(PROBLEM TO SOLVE) State how many lines of the records below contain the string "width". Reply with the number alone.

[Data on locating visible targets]
◇ ◇ ◇ ◇ ◇

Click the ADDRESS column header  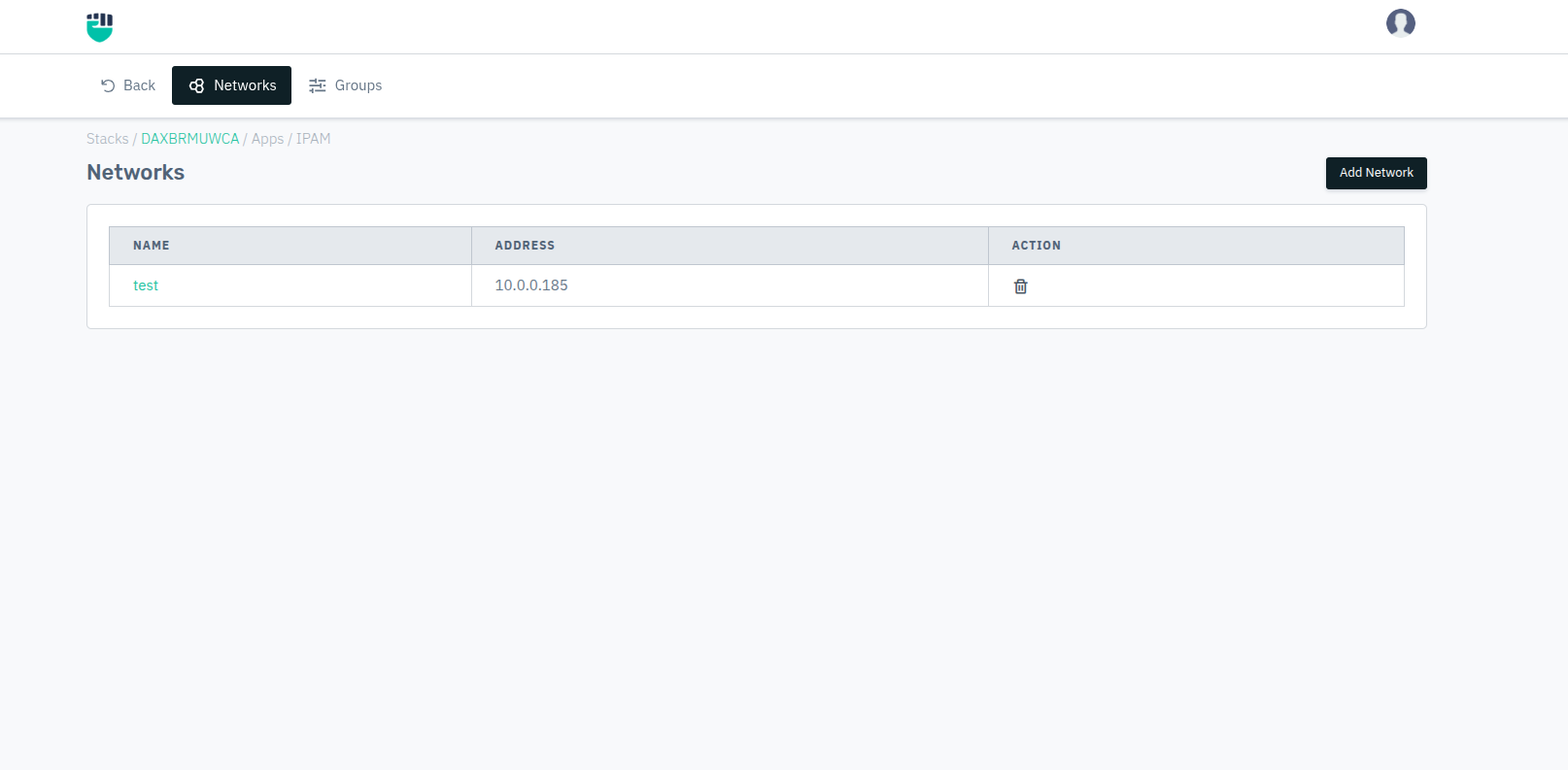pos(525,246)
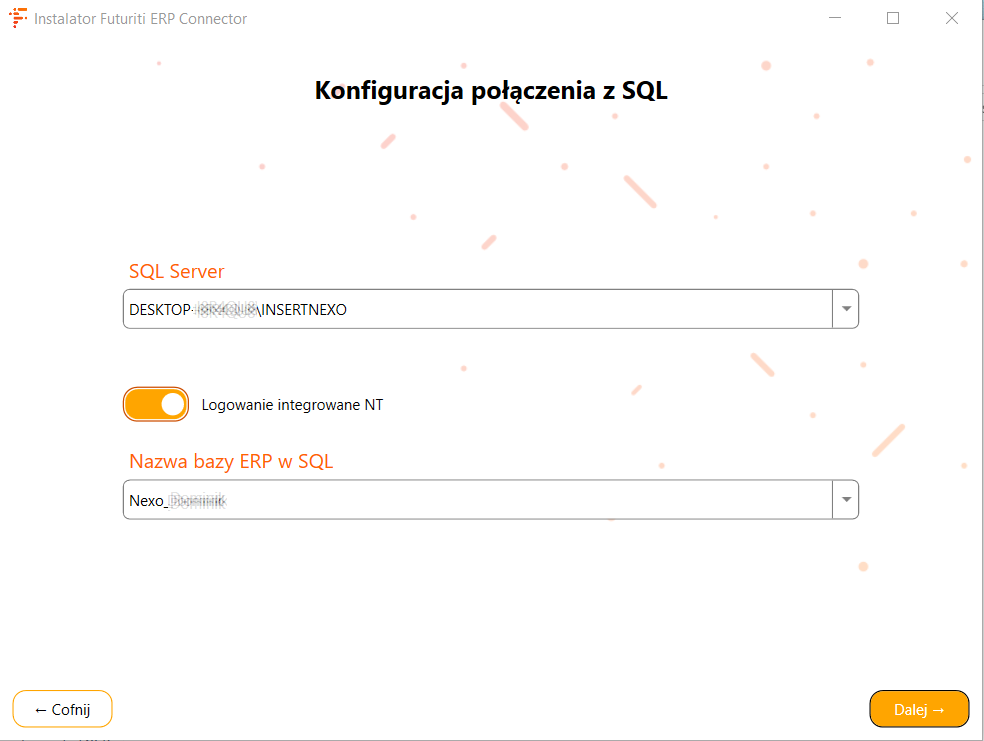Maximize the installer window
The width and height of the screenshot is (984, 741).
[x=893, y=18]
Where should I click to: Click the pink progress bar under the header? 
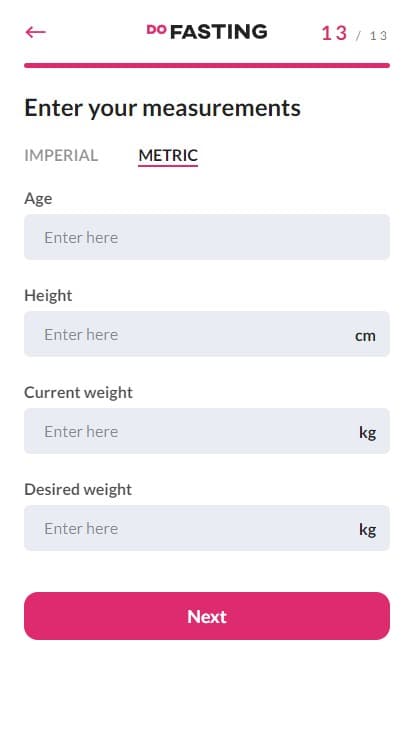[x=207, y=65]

◇ ◇ ◇ ◇ ◇

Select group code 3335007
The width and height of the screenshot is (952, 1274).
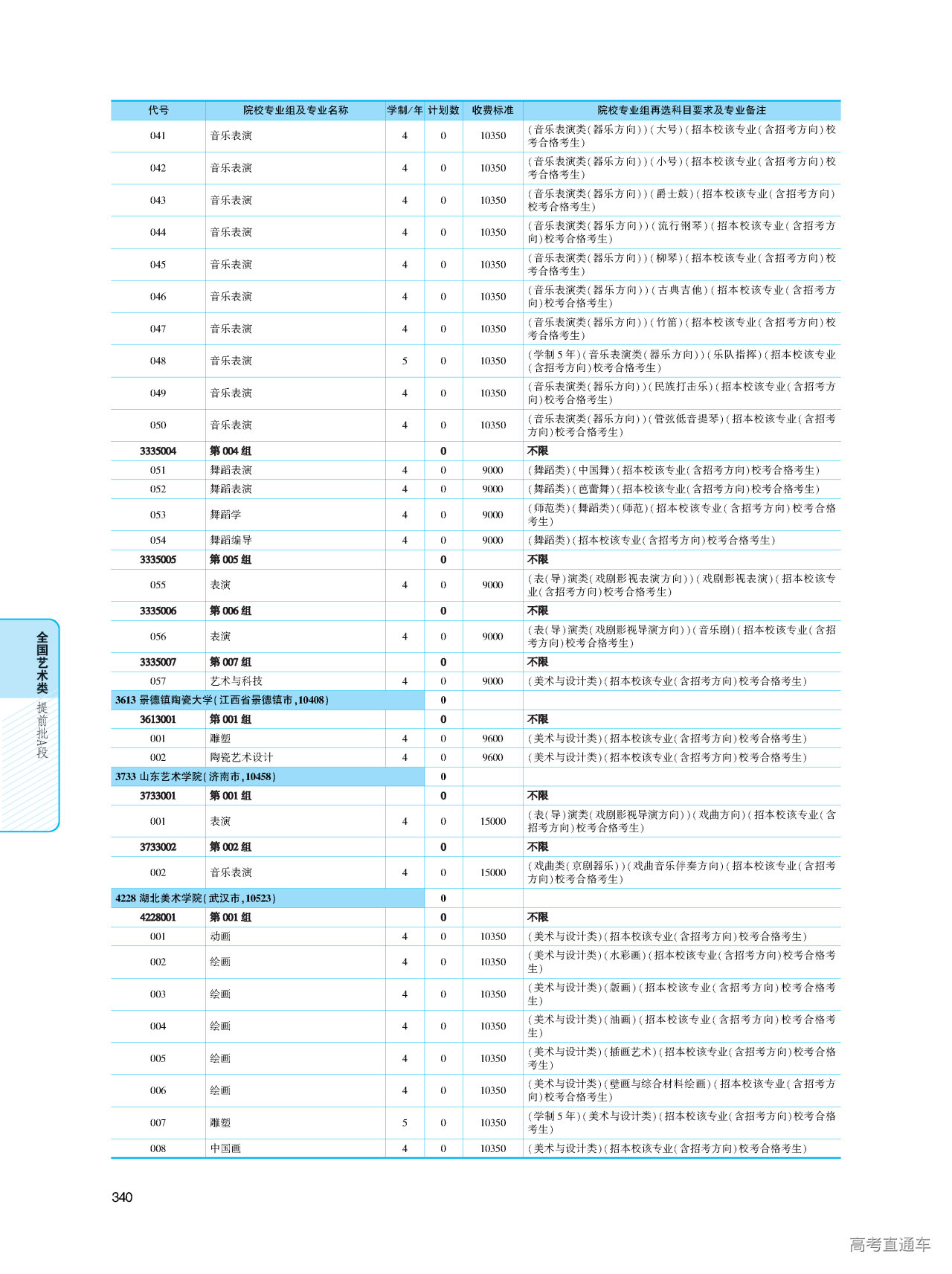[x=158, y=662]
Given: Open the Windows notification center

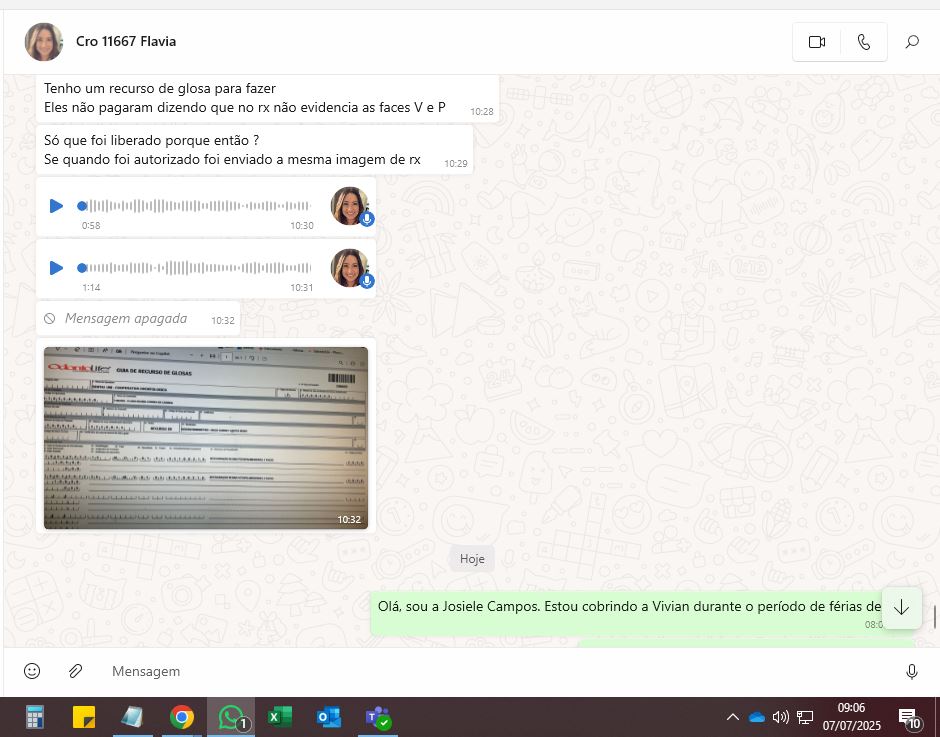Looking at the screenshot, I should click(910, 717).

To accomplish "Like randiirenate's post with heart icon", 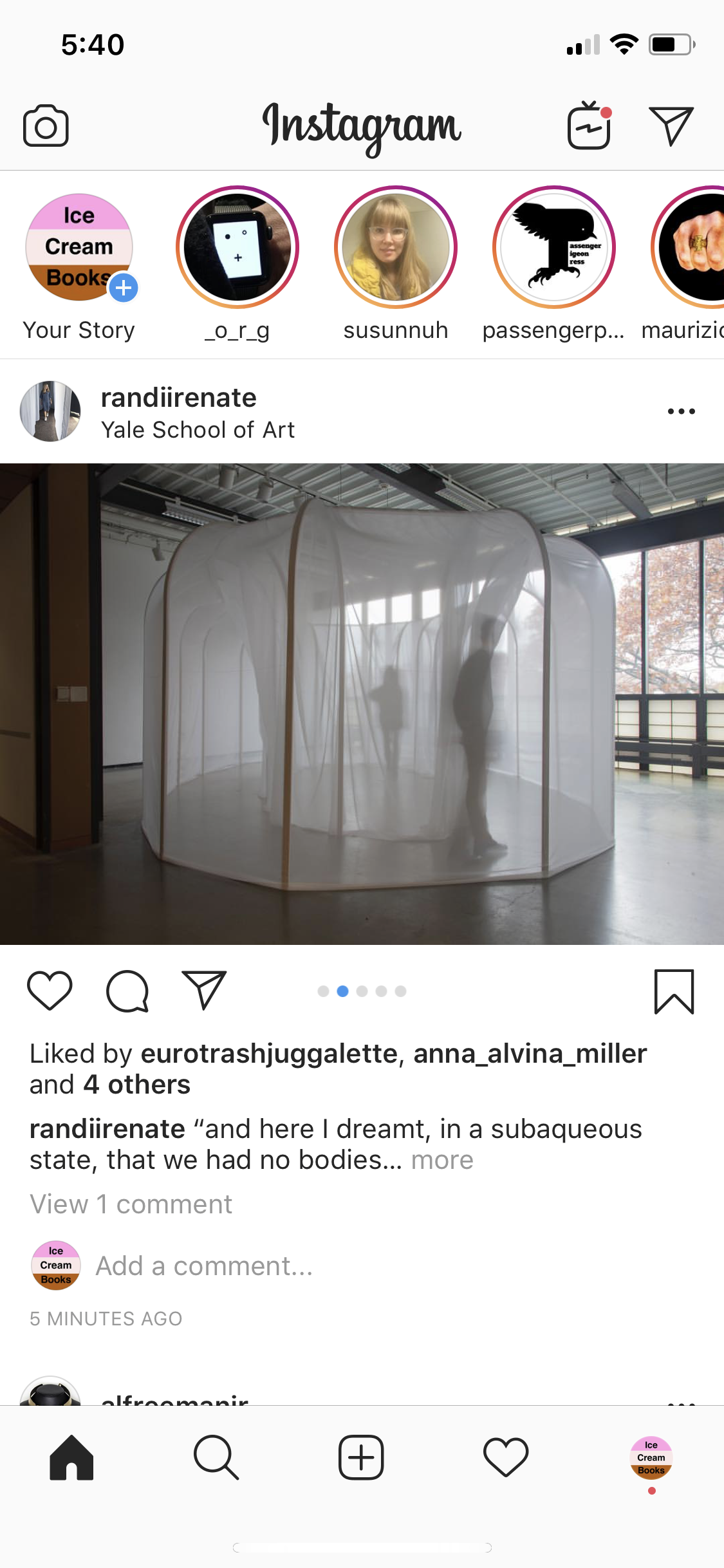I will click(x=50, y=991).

◇ ◇ ◇ ◇ ◇

(RESULT) 2